Excerpt:
++++++++++

Ontario tomato crop on track to meet production targets despite late season blight

Friday, September 11, 2015

by SUSAN MANN

Ontario’s processing tomato growers will still deliver the vast majority of this year’s contracted tonnage despite a greater percentage of the crop being hit by tomato late blight compared to other years.

Phil Richards, Ontario Processing Vegetable Growers board member and a Dresden-area tomato grower, says growers will deliver about 95 per cent of the contracted tonnage.

On his farm, Richards says the crop looks pretty good. His 125-acre crop hasn’t been hit by the blight.

John Mumford, general manager of the processing vegetable growers organization, says this year processors contracted 450,000 tons of tomatoes, up 66,000 tons from last year’s contracted tonnage of 384,000.

The contracted tonnage is up because “the Canada-United States currency exchange rate is providing a fairly significant favorable advantage to our processors and they’ve contracted significantly more tonnage year-over-year.”

++++++++++

Data for review:
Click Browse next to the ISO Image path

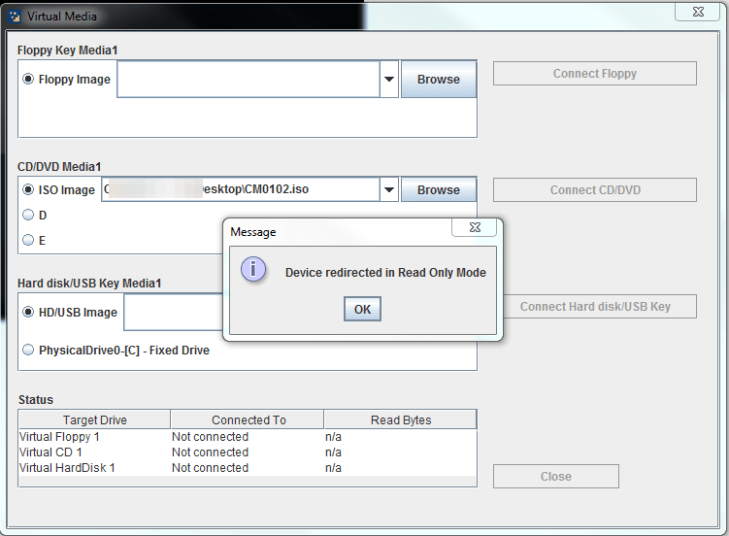click(438, 190)
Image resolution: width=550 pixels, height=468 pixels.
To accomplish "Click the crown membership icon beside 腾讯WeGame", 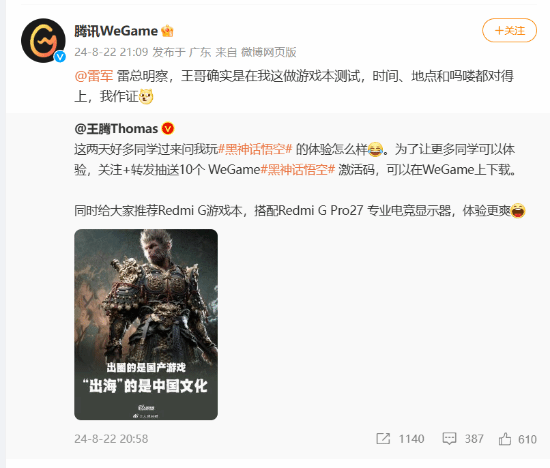I will [167, 31].
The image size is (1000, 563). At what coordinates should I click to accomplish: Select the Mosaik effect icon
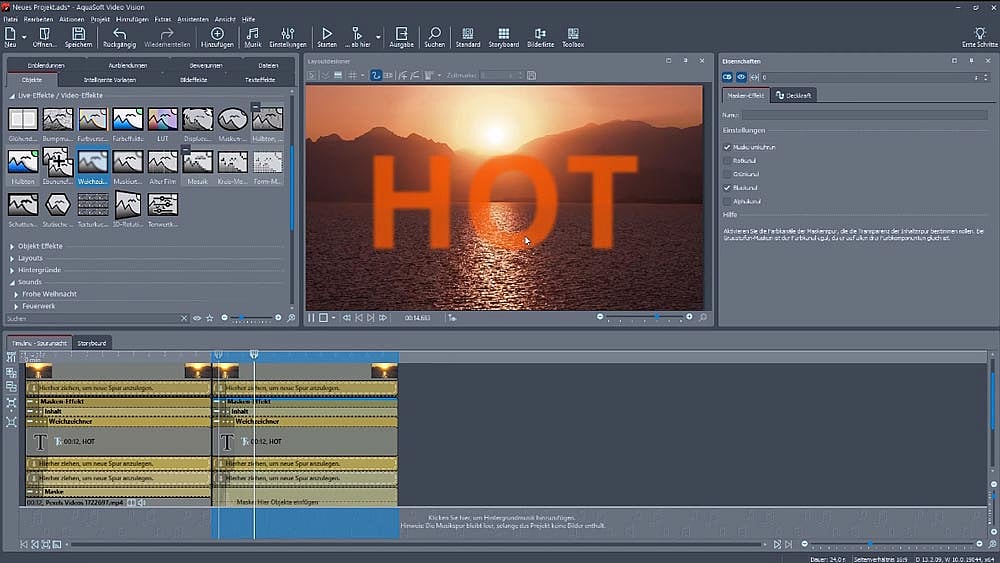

++++++++++

What you will do:
1 > Summarize the article on the Ontario tomato crop in two sentences.
2 > List every person named in the tomato crop article.
The records come from a different source than the tomato crop article.

Responses by item number:
1 > Ontario's processing tomato growers will still deliver about 95 per cent of this year's contracted tonnage, even though more of the crop than in other years was hit by late blight. Processors contracted 450,000 tons, up 66,000 tons from last year, because the Canada-United States exchange rate gives them a significant advantage.

2 >
- Susan Mann
- Phil Richards
- John Mumford